Porém há a ocitocina sintética, utilizada para induzir o trabalho de parto quando este ainda não ocorreu, ou quando o médico avalia que o processo está muito demorado utilizando a ocitocina para acelerar o processo.
Indicações para Indução do Parto:Rotura prematura das membranas;Comprometimento fetal em potencial (CIUR acentuado, sofrimento fetal crônico);Condições maternas (diabetes tipo I, doenças renais, patologia pulmonar, hipertensão específica da gestação e hipertensão crônica);Síndrome anti-fosfolipídica;Suspeita clínica de corioamnionite;Descolamento prematuro da placenta e morte fetal.
Até a proxima...
O trabalho que estão realizando aqui é bem interessante (ah, não tinha falado ainda, então aproveito o momento, a arte gráfica que estão usando esta muito bonita). Nesse ponto da superutilização da ocitocina dentro do parto pelos médicos nos leva ao questionamento de que forças levam a médicos a realizarem esse procedimento que nós parece evidente ser mais prejudicial ao paciente (tanto mãe quanto bebê) do que trazer benefícios, principalmente quando transformado em rotina.
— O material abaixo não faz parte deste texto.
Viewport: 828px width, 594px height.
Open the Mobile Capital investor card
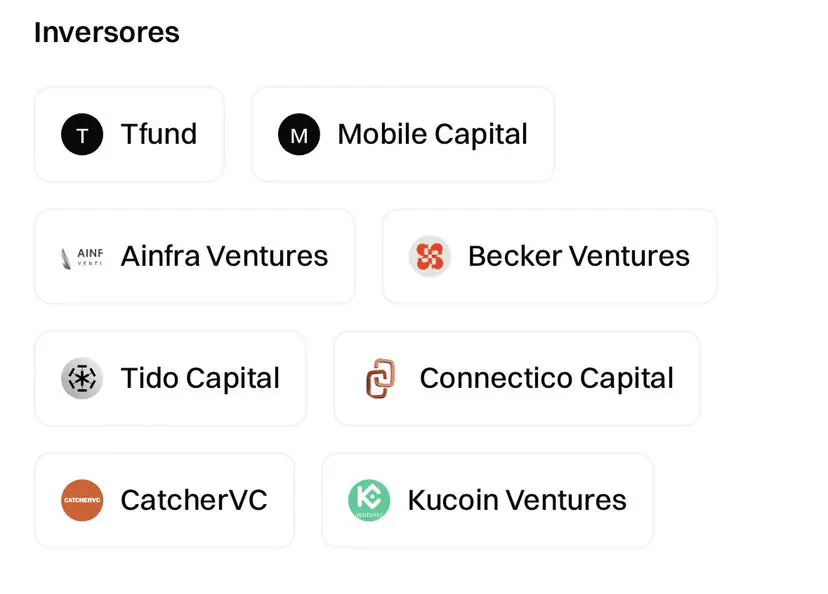[x=403, y=134]
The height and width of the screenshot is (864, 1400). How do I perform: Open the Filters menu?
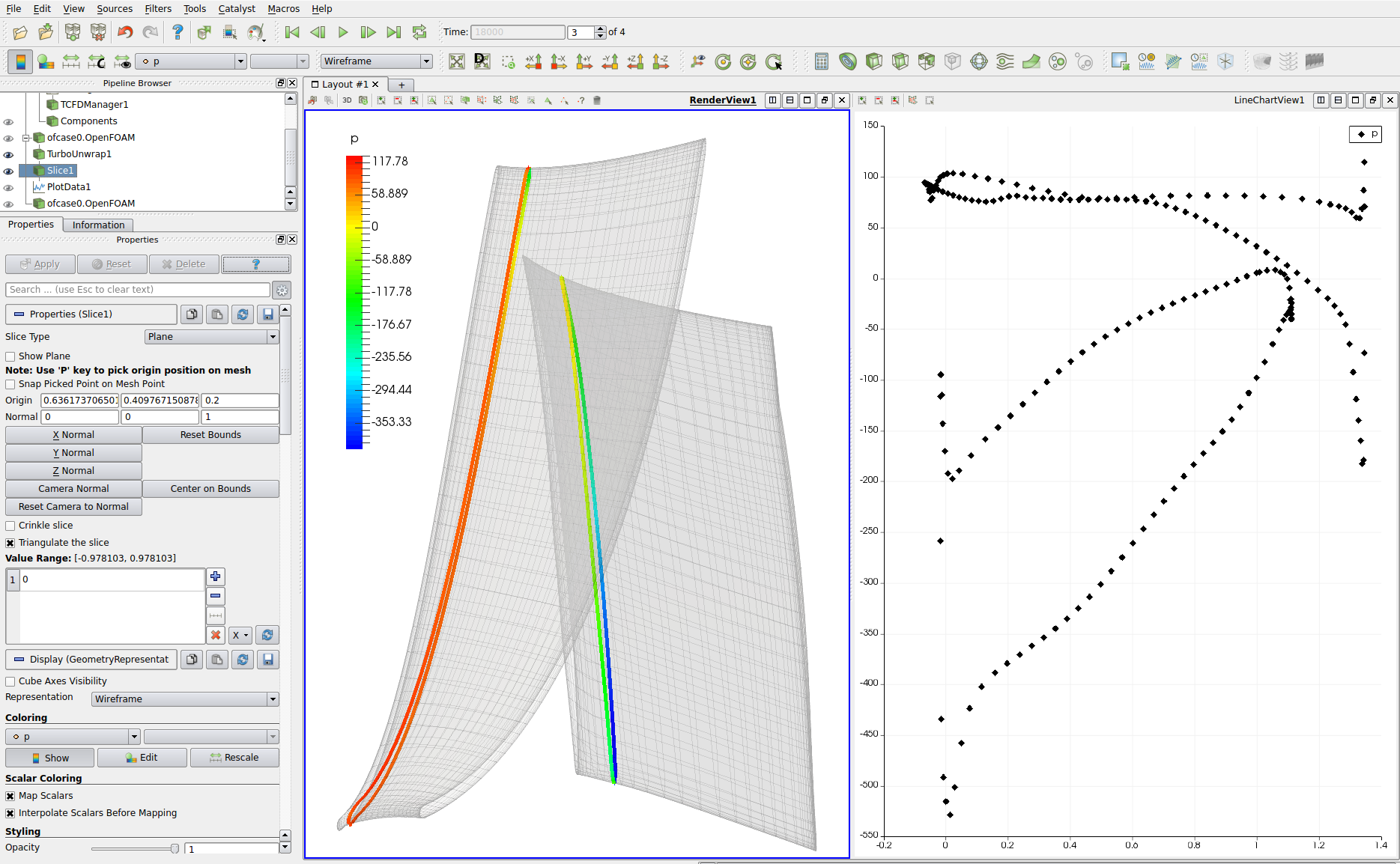pos(158,8)
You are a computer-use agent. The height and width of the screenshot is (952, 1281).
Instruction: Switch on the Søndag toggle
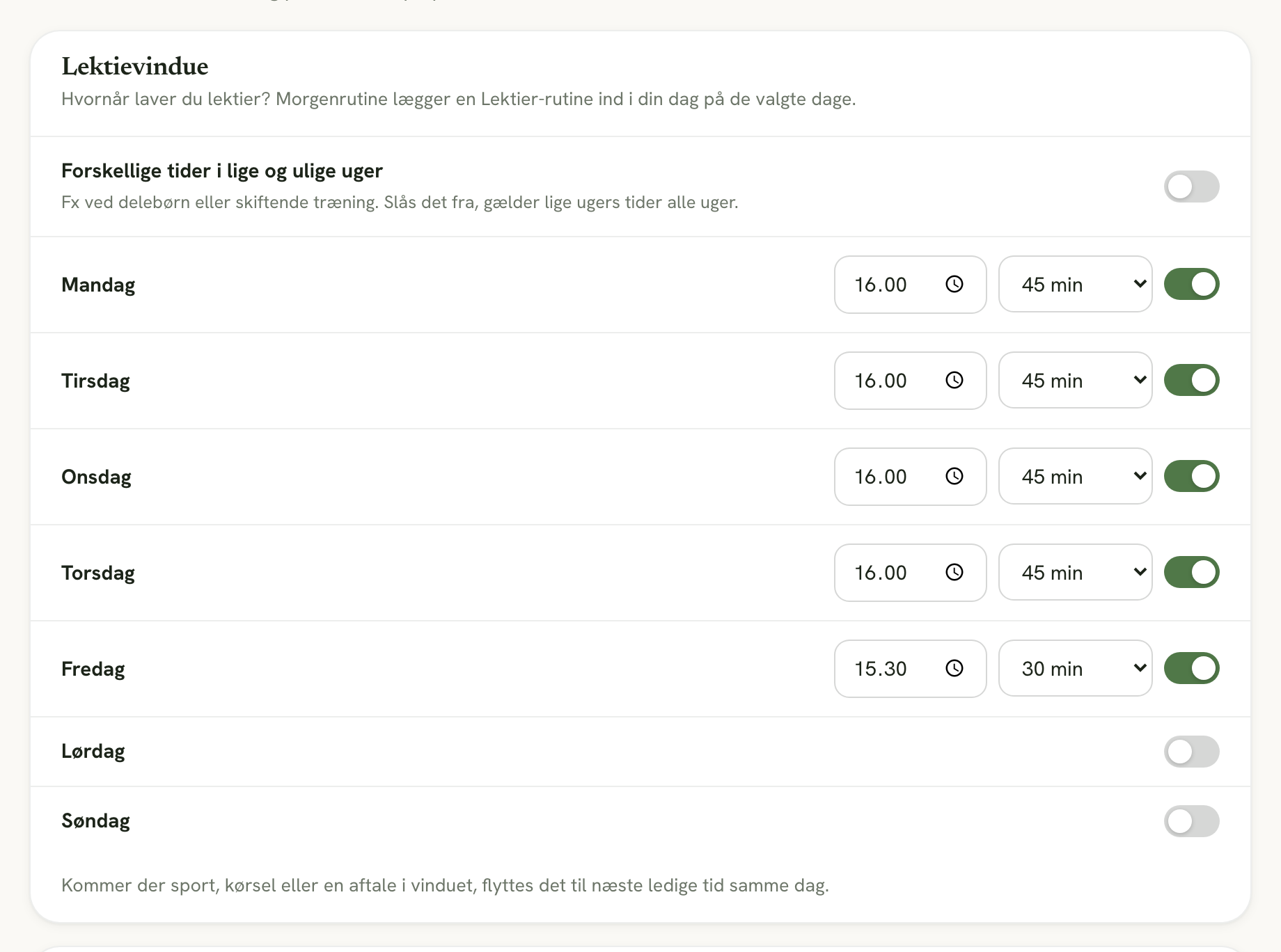1191,821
O alerta que trazem nos lembra de que devemos na nossa prática futura como médicos nos orientar na direção do bem-estar do paciente e sempre se atualizando e reciclando para não continuar realizando procedimentos desnecessários apenas porque tradicionalmente se faz assim.
ResponderExcluirGRUPO E:
ResponderExcluirEssa postagem dialoga muito com as nossas aulas de Atenção Primária em Saúde e Redes de Atenção no SUS, dentre elas a Rede Cegonha. Percebe-se uma tentativa do Ministério da Saúde de quebrar paradigmas, no caso, da patologização e medicalização do parto. O parto é um processo fisiológico da mulher, não é doença que deve ser tratada. Porém, é um processo fisiológico que exige um acompanhamento mesmo antes da mulher engravidar, sendo estabelecida toda uma rede capaz de acompanhar as futuras mães, para que o parto seja vivenciado segura e proveitosamente, como uma experiência única para a mulher e seu(ua) acompanhante. Sobre a postagem, certas políticas da Rede Cegonha, preveem o uso de ocitocina em casos restritos, se comprovado tempo exagerado de parto em doses individuais e específicas para a mulher. Porém, foi necessário notificação da OMS e do Ministério da Saúde para coibir esse mau uso da ocitocina sintética, responsáveis por um processo de parto ainda mais doloroso e que pode levar a sérias complicações no parto e no pós parto, tanto para a mãe, quanto para o bebê.